From: Adam Fedor <fedor@doc.com>
To: Yen-Ju Chen <yjchenx@hotmail.com>
CC: discuss-gnustep@gnu.org
Subject: Re: Font fallback mechanism
Date: Thu, 22 Aug 2002 08:29:37 -0600

Yen-Ju Chen wrote:

 Here is what I thought:
 There are two situations which font fallback will be useful.
 The simple one is that every NSString contain only one kind of script,
but the whole application (or different applications) contain different script.
 The other one is that every NSString might contain more than one script.

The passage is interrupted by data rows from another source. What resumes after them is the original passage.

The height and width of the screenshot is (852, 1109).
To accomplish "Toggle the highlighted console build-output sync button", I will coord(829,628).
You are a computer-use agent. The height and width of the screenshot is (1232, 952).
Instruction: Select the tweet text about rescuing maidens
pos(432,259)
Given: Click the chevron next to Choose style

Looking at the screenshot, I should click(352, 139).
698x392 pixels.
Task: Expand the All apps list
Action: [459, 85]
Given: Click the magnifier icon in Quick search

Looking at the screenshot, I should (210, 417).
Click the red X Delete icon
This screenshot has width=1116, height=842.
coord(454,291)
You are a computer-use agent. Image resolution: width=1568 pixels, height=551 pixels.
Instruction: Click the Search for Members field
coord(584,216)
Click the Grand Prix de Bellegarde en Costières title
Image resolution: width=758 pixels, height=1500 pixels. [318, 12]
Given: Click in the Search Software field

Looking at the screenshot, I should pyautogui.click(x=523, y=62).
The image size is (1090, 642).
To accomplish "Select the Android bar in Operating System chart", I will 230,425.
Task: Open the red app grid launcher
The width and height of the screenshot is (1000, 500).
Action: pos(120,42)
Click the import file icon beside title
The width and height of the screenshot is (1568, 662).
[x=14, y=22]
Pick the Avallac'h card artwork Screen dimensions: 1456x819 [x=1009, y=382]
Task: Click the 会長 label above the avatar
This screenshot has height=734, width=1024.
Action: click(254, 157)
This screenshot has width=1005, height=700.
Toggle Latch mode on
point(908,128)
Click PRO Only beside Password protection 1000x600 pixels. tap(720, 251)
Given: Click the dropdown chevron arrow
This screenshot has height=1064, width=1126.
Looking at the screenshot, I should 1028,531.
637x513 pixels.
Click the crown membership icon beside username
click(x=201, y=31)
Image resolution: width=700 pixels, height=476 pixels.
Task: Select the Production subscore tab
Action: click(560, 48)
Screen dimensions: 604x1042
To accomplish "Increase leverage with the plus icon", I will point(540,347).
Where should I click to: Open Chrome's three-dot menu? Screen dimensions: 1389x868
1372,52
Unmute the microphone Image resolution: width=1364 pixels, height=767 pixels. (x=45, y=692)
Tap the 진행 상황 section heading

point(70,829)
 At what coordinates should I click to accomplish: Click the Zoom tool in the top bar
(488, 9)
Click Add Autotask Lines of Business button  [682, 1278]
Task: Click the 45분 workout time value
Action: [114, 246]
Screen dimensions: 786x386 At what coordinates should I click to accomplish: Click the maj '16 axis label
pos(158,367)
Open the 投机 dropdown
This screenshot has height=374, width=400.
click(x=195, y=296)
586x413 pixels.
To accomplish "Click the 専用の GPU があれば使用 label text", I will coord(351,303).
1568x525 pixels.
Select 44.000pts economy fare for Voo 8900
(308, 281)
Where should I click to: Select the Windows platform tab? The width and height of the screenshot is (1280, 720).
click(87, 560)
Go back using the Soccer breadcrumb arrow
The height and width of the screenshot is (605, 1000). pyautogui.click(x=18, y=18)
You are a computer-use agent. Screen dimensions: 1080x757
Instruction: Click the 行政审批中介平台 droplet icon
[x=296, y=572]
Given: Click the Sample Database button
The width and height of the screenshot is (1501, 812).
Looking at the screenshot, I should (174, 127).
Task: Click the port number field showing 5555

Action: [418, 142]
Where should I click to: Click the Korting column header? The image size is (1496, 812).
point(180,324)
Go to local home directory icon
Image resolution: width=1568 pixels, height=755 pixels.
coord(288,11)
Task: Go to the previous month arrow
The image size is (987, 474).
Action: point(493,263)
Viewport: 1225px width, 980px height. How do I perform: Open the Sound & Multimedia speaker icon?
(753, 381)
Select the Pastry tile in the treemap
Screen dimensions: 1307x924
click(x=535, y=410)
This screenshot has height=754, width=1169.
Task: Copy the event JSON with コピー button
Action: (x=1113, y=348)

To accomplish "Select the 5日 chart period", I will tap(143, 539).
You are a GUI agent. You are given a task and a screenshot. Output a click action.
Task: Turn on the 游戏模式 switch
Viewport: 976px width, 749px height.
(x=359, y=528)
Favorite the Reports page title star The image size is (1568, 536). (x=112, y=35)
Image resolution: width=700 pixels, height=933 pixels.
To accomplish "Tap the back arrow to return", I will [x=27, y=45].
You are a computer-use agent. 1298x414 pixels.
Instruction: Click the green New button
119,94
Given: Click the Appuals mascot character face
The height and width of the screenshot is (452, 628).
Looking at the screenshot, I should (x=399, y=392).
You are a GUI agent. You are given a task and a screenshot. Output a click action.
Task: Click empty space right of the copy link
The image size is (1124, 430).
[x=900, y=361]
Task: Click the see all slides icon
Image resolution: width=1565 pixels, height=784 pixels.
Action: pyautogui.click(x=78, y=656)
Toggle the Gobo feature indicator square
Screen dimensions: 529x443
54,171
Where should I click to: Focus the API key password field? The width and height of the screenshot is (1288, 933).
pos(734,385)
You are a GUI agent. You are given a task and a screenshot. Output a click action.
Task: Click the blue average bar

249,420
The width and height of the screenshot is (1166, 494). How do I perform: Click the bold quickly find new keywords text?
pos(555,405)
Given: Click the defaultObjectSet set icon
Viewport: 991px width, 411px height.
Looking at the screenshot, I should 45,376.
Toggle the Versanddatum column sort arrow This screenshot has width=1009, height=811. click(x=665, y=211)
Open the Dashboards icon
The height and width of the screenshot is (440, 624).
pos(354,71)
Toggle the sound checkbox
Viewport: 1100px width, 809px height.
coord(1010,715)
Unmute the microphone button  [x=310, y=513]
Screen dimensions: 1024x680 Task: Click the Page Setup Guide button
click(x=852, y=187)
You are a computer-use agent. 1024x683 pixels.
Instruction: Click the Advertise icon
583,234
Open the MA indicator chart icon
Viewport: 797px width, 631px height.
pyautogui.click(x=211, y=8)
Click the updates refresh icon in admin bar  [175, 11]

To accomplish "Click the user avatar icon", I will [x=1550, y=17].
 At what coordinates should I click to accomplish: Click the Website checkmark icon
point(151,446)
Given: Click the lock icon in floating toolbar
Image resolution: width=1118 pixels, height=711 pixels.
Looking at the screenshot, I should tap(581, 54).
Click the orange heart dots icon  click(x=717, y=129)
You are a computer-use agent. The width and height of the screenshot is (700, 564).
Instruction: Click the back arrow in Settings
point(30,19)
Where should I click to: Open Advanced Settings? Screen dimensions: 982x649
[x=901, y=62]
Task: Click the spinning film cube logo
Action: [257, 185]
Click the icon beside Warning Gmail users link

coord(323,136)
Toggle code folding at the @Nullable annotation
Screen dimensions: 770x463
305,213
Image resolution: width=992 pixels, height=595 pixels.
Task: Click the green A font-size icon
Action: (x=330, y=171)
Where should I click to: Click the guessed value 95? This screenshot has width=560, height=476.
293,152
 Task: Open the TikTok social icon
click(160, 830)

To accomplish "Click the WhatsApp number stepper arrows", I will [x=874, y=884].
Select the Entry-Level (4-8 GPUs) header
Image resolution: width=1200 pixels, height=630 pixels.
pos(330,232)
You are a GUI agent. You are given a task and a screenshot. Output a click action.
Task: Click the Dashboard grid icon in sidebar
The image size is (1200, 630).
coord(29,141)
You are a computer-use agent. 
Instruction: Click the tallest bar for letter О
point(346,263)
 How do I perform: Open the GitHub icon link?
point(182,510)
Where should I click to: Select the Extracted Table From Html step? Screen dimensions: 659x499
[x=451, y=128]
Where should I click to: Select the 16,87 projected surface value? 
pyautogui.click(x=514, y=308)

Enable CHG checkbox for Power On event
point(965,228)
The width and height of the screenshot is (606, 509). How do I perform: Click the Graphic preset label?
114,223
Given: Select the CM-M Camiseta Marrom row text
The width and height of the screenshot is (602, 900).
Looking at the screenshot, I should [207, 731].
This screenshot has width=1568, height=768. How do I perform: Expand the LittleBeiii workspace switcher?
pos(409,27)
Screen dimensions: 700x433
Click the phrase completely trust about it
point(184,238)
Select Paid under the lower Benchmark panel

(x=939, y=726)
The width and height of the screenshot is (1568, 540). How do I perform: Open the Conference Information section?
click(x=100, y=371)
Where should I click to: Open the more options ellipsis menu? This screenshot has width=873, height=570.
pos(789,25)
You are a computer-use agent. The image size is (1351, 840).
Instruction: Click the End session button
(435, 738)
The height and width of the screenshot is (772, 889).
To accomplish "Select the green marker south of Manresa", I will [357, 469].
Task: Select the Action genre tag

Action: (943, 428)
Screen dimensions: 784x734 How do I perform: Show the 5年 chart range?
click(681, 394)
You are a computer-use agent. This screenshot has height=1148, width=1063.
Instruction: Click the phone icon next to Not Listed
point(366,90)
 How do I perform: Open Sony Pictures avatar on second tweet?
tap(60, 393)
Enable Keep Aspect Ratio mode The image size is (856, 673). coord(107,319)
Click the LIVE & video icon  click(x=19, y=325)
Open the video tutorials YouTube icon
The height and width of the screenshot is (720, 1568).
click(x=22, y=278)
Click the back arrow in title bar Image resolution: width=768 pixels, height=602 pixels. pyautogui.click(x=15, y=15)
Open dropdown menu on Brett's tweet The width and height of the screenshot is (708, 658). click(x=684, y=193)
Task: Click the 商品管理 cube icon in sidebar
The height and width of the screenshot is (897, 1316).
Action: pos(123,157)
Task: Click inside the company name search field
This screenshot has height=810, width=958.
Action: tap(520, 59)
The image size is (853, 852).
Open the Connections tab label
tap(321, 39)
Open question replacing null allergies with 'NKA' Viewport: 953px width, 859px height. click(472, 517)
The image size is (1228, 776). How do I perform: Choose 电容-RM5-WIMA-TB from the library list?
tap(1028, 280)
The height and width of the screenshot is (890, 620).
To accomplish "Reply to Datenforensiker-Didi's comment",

 For the first situation, since preferredFontNames is a class methods,
maybe user can add a NSPrefferedFont = (Times, MingTi); in .GNUstepDefaults.
 Then in drawRun: of NSStringDrawing, it will try to use
 the specified font (NSFont, NSUserFont, ...) to convert
 the encoding strictly (using GSUniStrict flag instead).
If it won't work, it will try every preferredFontName with GSUniStrict flag. If all of them won't work, it will go back to use the specified font again
 without GSUniStrict as what it does right now.
 This should be easy to implement but involve several classes.
 As long as the list of preferredFont is short
 and the majority of strings are the same script,
 it should work efficiently.

This sounds fine with me, if you'd like to try to implement it (at least the first situation for now, which sounds easier).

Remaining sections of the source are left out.